El pescado, antes de ser comprado por la población local, pasará por un proceso de secado. “Antes había que esperar unos tres días, pero como lo secábamos en la arena, entre los gatos y perros que se los comían y que un alto porcentaje quedaba inservible perdíamos mucha cantidad. Ahora, en medio día ya podemos hacer bolsitas de plástico listas para vender”. Quien comenta la transformación que sufrió esta industria es Girondine. Ella fue una de las beneficiarias del programa de implementación de la FAO para construir, hace 11 años, secaderos de tela metálica sostenidos por palos de madera. De esta forma, los bastidores quedaban fuera del alcance de los animales y podían cubrirse en el caso de que lloviera, evitando el deterioro de los ndagala.

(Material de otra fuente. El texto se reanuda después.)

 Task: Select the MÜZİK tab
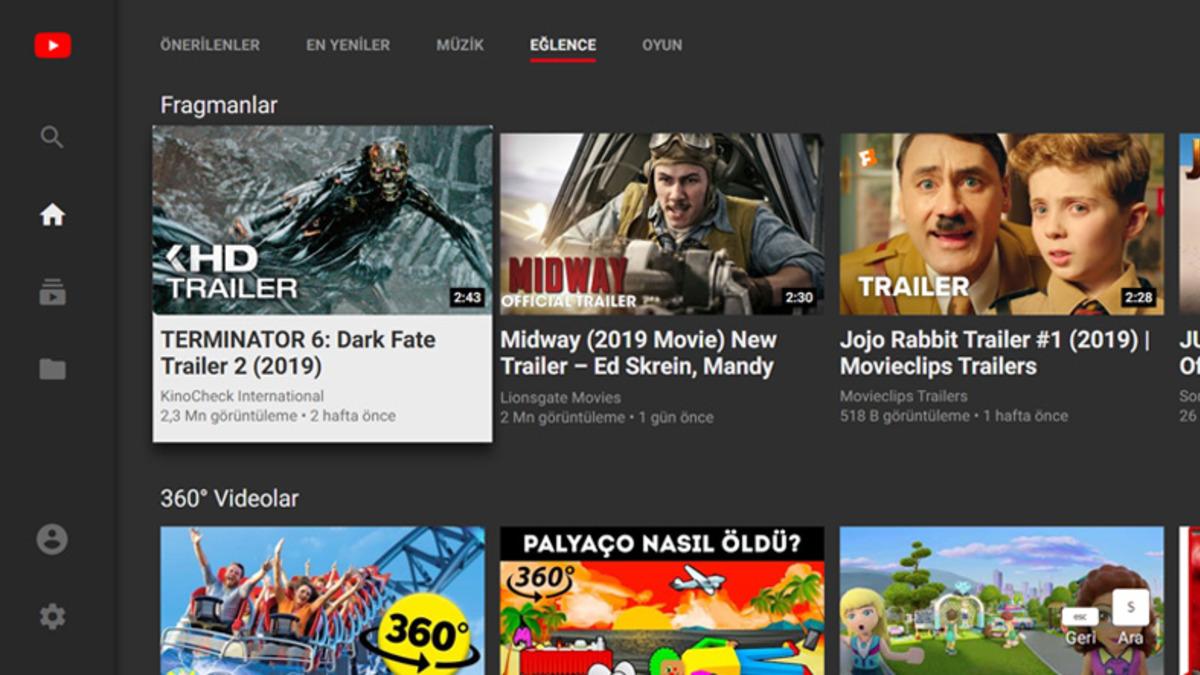tap(460, 45)

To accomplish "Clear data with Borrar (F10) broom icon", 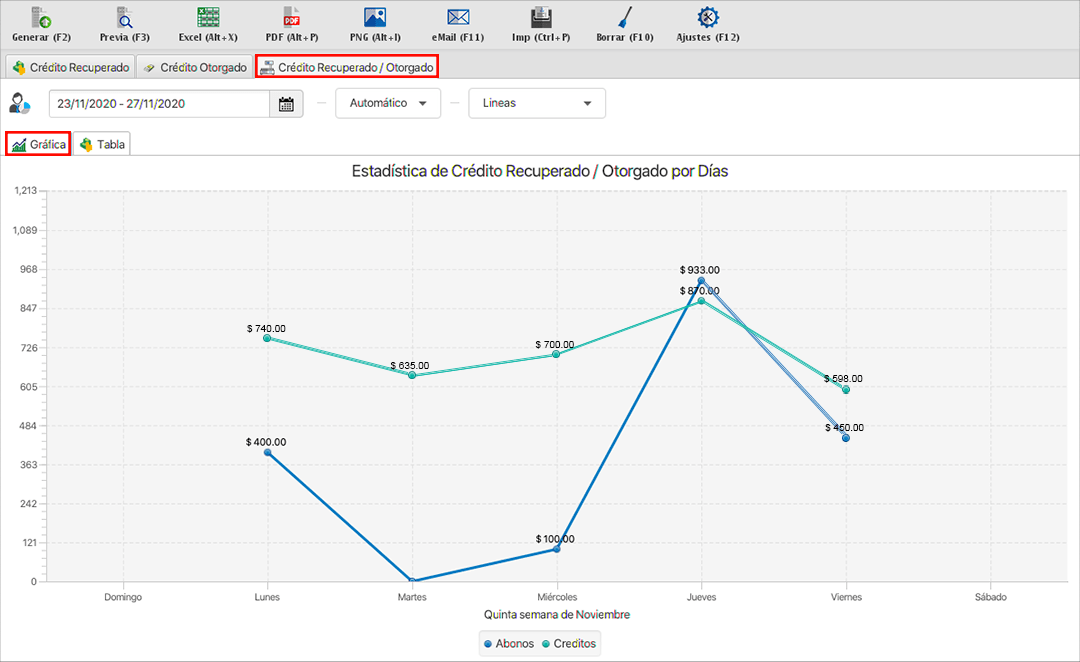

El número de secadores a lo largo de las orillas del lago Tanganica ha aumentado de 500 a más de 2.000 unidades.
A escasos 50 metros del bullicio, Lionel Ntasano, director gerente de un pequeño pero muy acogedor hotel familiar, el Nonara Beach Resort, desayuna un capuchino con una libreta en la que apunta el género que tendrá que comprar hoy. Explica que la situación del país es insostenible para el sector del turismo. “Sinceramente, no sé cómo este país está en pie. Parece mentira que con la riqueza natural y paisajística que tenemos, los políticos se lo estén cargando. No sé cuánto tiempo nos queda de vida. Mientras haya expatriados por la zona, las habitaciones de mi hotel estarán llenas y yo podré pagar al personal y los gastos. Estamos al límite” apostilla, preocupado.
A mediodía, las flotillas que salieron a faenar durante la noche descansan resguardados de un sol que pica con fuerza. Olivier y los suyos duermen esperando que llegue la noche para una nueva faena. El Tanganica espera intranquilo el desenlace de un país que se descompone entre ndagala y redes de pescar.